Tasks and exercises:
• 1. According to the reporting documentation, what does profile_aggregator.py do?
• 2. From the reporting documentation, reproduce word for word the passage that begins with "# 1. Fetch latest" and ends with "Notion (if needed)".

Document segment:
• • • •
Aggregate profiles and posts

python profile_aggregator.py
python posts_consolidator.py

Sync with Notion (optional)

cd ../notion
python notion_update.py YYYYMMDD

📋 Module Documentation

Social Client Module

Fetches data from social media APIs:

Automatic timestamp-based file naming
Skip existing data to avoid duplicate API calls
Debug mode for troubleshooting
Progress tracking and comprehensive logging

Key Features:

🚀 Multi-platform support
💾 JSON output with metadata
🔄 Smart caching
🐞 Debug mode

Process Module

Handles data transformation and database operations:

Field mapping based on configuration
Automatic type conversion
Database table creation
Batch processing for large datasets

Key Components:

📊 data_processor.py - Main processing engine
📤 supabase_uploader.py - Database interface
🔄 profile_aggregator.py - Consolidates follower counts
📝 posts_consolidator.py - Merges posts data

Notion Module

Integrates with Notion for reporting:

Bidirectional sync with Supabase
Automatic schema detection
Change tracking and logging
Support for all Notion property types

Key Tools:

📝 notion_update.py - Updates Notion with Supabase data
🔄 notion_supabase_sync.py - Continuous database sync
📊 notion_database_structure.py - Schema analysis

Configuration

Central configuration management:

API credentials and endpoints
Field mapping rules
Database settings
Logging configuration

🔄 Typical Workflow

Daily Data Collection

# 1. Fetch latest social media data
cd reporting/social_client
python social_api_client.py

# 2. Process and upload to database
cd ../process
python data_processor.py

# 3. Aggregate data
python profile_aggregator.py
python posts_consolidator.py

# 4. Update Notion (if needed)
• • • •
Extracted data:
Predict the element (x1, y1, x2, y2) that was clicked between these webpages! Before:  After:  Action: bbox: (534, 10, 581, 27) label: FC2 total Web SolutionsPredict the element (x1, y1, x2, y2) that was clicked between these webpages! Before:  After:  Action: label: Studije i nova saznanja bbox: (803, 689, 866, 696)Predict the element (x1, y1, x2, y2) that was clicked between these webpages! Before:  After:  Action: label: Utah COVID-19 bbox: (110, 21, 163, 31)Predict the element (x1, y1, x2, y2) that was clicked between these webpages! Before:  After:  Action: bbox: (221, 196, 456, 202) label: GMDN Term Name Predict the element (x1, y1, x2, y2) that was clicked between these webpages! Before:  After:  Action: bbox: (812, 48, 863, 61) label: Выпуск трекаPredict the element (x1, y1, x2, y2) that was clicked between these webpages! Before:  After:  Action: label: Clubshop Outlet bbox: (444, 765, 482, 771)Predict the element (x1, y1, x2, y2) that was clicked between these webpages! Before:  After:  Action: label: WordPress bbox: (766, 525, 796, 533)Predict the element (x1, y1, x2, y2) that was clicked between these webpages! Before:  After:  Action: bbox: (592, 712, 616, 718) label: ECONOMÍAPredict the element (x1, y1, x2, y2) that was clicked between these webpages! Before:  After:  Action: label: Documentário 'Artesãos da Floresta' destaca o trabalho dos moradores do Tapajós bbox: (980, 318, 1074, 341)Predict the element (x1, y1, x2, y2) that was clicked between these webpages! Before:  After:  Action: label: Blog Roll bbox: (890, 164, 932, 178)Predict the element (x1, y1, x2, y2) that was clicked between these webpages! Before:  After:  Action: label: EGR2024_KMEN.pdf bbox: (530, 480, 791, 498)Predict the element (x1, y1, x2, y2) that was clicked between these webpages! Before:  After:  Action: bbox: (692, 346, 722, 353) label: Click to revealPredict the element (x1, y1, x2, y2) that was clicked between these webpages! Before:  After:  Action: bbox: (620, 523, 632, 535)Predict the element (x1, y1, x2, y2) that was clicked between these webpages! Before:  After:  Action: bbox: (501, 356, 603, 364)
• • • •
Responses to the tasks:
• 1. It consolidates follower counts.

• 2.
# 1. Fetch latest social media data
cd reporting/social_client
python social_api_client.py

# 2. Process and upload to database
cd ../process
python data_processor.py

# 3. Aggregate data
python profile_aggregator.py
python posts_consolidator.py

# 4. Update Notion (if needed)